The more you use your phone, the more energy

your battery gets hence it becomes an auto-run

phone. The presentation was graded based on

technical content,

overall presentation and oral and visual

performance. Being that George's presentation

was the best, he was chosen to attend the

World Engineers Summit to be held in Abuja

Nigeria to represent the country in Student

engineering International presentations

from 2-7 November fully sponsored by IEK.

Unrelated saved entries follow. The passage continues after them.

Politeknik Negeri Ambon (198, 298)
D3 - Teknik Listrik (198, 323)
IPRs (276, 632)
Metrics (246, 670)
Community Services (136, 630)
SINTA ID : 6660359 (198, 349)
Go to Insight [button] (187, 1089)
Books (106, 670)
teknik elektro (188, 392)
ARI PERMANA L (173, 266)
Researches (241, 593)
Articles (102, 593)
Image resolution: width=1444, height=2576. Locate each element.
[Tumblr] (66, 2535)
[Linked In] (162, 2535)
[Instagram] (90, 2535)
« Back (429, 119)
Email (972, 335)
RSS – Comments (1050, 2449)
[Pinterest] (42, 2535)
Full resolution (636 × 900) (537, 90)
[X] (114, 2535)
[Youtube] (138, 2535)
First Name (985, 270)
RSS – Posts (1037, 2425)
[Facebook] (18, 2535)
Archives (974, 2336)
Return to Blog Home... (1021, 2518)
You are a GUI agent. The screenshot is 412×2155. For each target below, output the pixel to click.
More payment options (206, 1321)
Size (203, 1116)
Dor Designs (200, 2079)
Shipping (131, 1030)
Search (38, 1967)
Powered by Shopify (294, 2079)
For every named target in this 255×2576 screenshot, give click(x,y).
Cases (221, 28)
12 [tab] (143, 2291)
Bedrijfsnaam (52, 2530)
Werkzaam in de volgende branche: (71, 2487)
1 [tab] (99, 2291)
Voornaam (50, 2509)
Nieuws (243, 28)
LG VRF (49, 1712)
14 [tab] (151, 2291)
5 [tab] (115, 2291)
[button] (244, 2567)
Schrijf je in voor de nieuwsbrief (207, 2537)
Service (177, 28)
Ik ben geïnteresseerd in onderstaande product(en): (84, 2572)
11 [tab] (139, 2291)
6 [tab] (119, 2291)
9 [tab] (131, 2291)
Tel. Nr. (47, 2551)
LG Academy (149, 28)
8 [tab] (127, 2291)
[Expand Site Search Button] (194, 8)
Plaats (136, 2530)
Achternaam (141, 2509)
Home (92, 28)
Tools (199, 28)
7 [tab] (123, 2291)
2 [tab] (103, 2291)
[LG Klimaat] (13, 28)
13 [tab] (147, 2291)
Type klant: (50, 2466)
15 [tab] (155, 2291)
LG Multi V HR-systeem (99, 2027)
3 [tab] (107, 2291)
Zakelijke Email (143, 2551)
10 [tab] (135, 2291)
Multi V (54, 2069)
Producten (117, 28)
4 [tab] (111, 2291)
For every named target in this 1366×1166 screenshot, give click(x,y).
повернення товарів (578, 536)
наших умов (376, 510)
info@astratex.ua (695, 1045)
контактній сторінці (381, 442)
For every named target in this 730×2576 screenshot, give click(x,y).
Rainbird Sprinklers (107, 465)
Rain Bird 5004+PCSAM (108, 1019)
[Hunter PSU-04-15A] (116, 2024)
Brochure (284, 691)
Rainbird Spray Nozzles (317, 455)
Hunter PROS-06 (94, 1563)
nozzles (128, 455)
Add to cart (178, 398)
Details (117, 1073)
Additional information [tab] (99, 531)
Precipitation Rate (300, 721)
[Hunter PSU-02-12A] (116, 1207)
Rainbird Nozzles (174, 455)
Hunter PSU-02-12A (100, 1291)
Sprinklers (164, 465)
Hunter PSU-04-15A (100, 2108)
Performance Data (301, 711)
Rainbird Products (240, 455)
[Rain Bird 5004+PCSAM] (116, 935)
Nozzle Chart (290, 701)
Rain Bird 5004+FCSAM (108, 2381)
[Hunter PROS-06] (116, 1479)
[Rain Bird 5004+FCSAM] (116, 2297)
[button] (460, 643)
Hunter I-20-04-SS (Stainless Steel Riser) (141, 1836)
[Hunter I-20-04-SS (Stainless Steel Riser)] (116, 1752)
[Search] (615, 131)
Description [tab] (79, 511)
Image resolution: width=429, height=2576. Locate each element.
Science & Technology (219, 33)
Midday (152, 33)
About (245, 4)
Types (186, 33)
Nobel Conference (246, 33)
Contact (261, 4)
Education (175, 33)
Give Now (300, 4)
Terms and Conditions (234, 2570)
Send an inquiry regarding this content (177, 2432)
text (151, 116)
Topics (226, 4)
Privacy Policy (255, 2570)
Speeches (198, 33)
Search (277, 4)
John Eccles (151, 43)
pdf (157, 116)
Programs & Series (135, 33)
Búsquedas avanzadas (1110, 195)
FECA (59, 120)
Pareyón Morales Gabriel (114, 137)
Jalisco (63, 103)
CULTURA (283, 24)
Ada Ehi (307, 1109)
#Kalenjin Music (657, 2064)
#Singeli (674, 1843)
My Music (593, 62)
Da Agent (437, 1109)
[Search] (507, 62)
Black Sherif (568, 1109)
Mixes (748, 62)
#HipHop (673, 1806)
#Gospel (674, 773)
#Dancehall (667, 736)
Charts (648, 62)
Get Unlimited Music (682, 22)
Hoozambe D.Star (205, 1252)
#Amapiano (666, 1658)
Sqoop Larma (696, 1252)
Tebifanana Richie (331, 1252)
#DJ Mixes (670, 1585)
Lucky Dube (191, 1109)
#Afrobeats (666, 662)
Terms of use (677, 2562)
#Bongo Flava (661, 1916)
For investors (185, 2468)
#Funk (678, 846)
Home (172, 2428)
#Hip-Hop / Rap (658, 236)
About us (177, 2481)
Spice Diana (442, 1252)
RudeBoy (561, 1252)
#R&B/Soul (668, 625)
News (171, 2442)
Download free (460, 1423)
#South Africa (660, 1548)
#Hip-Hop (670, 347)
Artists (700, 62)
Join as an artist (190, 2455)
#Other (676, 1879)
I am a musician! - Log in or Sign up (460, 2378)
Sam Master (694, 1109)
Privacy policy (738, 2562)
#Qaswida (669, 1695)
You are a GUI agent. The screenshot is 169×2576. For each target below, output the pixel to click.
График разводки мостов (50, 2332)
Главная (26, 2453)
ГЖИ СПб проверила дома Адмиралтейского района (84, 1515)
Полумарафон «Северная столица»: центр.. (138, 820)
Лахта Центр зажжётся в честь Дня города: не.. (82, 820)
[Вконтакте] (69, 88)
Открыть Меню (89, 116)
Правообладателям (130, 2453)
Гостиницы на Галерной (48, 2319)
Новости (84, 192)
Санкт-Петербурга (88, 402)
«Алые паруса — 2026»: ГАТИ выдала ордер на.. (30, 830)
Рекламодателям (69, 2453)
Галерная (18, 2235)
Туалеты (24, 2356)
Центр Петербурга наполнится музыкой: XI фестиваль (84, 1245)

He is going to be handed the sponsorship

at IEK office at Transcom house by the new

IEK chairman Engineer Reuben Kosgei.

The same project has also been demonstrated

to H.E the President Uhuru Kenyatta during

the launch of Uwezo Fund. George has also

designed a project based Home Security System

that has been presented and approved by many

dignitaries who saw it during its presentation

including the head of state honorable Uhuru

Kenyatta and cabinet secretaries Joseph

Kaimenyi,Ann Waiguru,Najib Balala during the

launch of Uwezo Fund for Youths and Women

that was held on 8th September 2013.

The same project was presented during the

youth Enterprise trade fair at KICC on 25th to

27th November 2013 organised by the chairman

Evans Gor Semelango and also on 15th annual

IEEE Kenya Engineering competition held on

7th to 8th November at Oshwal Centre where

IEEE President Roberto approved it. George

has also managed to meet Kenya's youngest

billionaire Mr. Heshan Da Silva of Desilva group

at Westlands and demonstrate his auto-run

cellphone to him. currently George is working

on several projects based on innovation to be

released next year when finalizing his studies

in university.

George also has registered a company called

Amuo technologies which will deal with

production of the innovative projects and

own them including handling the Intellectual

properties of the innovations. George has

been invited in several institutions to talk

with people or students and encourage them

top institutions include Technical university,

Kenyatta university, Chandaria innovation and

business Centre, JKUAT, National commission for

science innovation and technology NCST,mobile

planet sponsored by Google,Huawei Kenya,

Kenya Nuclear Board by engineer Collins Juma

and recently he was in Nakuru visiting various

children homes including his sponsors Street

children assistance network of Nakuru SCANN

chaired by Shamsher Gilanis which is sponsored

by cedar foundations and rotary club. Also he

went to Eldoret he managed to visit testimony

faith homes started and managed by John

Green and SOS children's home in Eldoret.